Bronislaw Geremek

 

Bronislaw Geremek est mort. Je n’ai jamais imaginé la Pologne sans lui. Depuis 1989, date à laquelle j’ai fait connaissance avec lui lors de mon premier voyage en Pologne à aujourd’hui, il a toujours constitué une référence et une méthode.

Il avait cette capacité à développer un raisonnement de manière simple, de placer ses observations dans le long terme, en dehors de toute gestion de l’instant. En accord ou en désaccord, c’était toujours enrichi que l’on ressortait d’un entretien avec lui.

Citoyen européen, il a toujours été là, en Pologne, entre la Pologne et le reste de l’Europe et particulièrement de la France, lorsqu’il fallait construire des ponts entres celles et ceux qui ne parvenaient pas à se comprendre. Il  parvenait à nous faire partager notre histoire et nos valeurs. A en faire un moteur pour l’avenir.

Visionnaire avant tout. Début 1990, je l’ai vu témoigner devant des proches de Gorbatchev déboussolés de sa conviction de la réussite des réformes économiques entreprises par Balcerowicz, mais aussi de l’indépendance inéluctable des pays baltes.

En 1993, il témoignait de l’inévitable adhésion à l’Union européenne des nouvelles démocraties, mais aussi des problèmes que cela poserait pour la suite et raison de nos différences de perception qu’il convenait de combler au plus vite. Ou de la place de l’Ukraine en Europe.

Depuis plusieurs années il constatait la manque de préparation des européens, à un ce qu’il appelait un « moment constitutionnel », ce qui le conduisait à vouloir aborder la construction européenne avec un grand pragmatisme. Avec François Gault, nous l’avions interviewé en 2003. Ses réponses gardent, aujourd’hui, une totale actualité.

Il conjuguait une vision du monde, la défense de la démocratie, de la liberté dans la solidarité avec un solide réalisme, qui nous manquera en Europe.

Il était une personnalité à part dans les relations franco-polonaises.
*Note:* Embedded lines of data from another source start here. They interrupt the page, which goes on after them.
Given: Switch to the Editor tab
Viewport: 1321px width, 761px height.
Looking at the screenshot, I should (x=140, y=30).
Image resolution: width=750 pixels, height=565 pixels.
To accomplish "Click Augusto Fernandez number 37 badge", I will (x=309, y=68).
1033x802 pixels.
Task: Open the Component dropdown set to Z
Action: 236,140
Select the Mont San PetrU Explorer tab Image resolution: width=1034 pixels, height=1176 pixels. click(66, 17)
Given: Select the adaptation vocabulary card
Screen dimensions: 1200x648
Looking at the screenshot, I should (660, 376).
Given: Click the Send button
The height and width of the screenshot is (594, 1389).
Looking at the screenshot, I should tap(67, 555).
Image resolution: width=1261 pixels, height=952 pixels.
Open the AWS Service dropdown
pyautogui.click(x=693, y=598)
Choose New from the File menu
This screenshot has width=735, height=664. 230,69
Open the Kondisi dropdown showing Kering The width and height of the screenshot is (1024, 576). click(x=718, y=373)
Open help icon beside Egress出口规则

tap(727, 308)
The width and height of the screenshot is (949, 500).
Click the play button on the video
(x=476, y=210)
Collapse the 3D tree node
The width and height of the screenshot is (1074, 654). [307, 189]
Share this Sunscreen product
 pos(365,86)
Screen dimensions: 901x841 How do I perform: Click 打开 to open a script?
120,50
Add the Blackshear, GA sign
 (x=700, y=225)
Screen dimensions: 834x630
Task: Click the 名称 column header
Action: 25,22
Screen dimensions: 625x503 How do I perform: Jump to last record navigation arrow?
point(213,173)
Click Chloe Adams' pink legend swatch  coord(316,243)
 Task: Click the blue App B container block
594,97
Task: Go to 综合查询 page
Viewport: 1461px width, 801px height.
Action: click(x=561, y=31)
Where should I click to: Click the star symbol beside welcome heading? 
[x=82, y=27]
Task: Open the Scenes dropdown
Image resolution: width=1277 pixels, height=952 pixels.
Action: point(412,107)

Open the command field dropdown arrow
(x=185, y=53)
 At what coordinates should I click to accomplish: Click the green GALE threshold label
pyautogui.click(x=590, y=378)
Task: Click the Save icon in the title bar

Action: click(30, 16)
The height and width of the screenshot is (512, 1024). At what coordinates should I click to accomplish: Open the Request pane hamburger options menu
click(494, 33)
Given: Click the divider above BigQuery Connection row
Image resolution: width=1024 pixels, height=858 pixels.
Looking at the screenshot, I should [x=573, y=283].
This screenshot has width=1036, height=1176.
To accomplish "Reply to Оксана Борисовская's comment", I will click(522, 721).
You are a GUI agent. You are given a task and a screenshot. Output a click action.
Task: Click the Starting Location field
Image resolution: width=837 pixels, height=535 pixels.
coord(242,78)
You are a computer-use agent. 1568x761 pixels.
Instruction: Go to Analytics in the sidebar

Lorsqu’en 1994, je me suis présenté pour la première fois au CSFE, j’avais souhaité m’en entretenir avec lui et lui demander son soutient. Il m’avait aidé dans mes premiers pas et la première réunion publique de la campagne, auquel il n’avait pas pu participer mais avait demandé à Hanna Suchocka, d’être présente.

Je sais à quel point il constitue une référence, un exemple, un point fixe pour nombre d’entre nous, Français ayant une relation particulière avec la Pologne. Aujourd’hui nous sommes nombreux à être tristes. Dans les jours et les années qui viennent nous mesurerons son absence.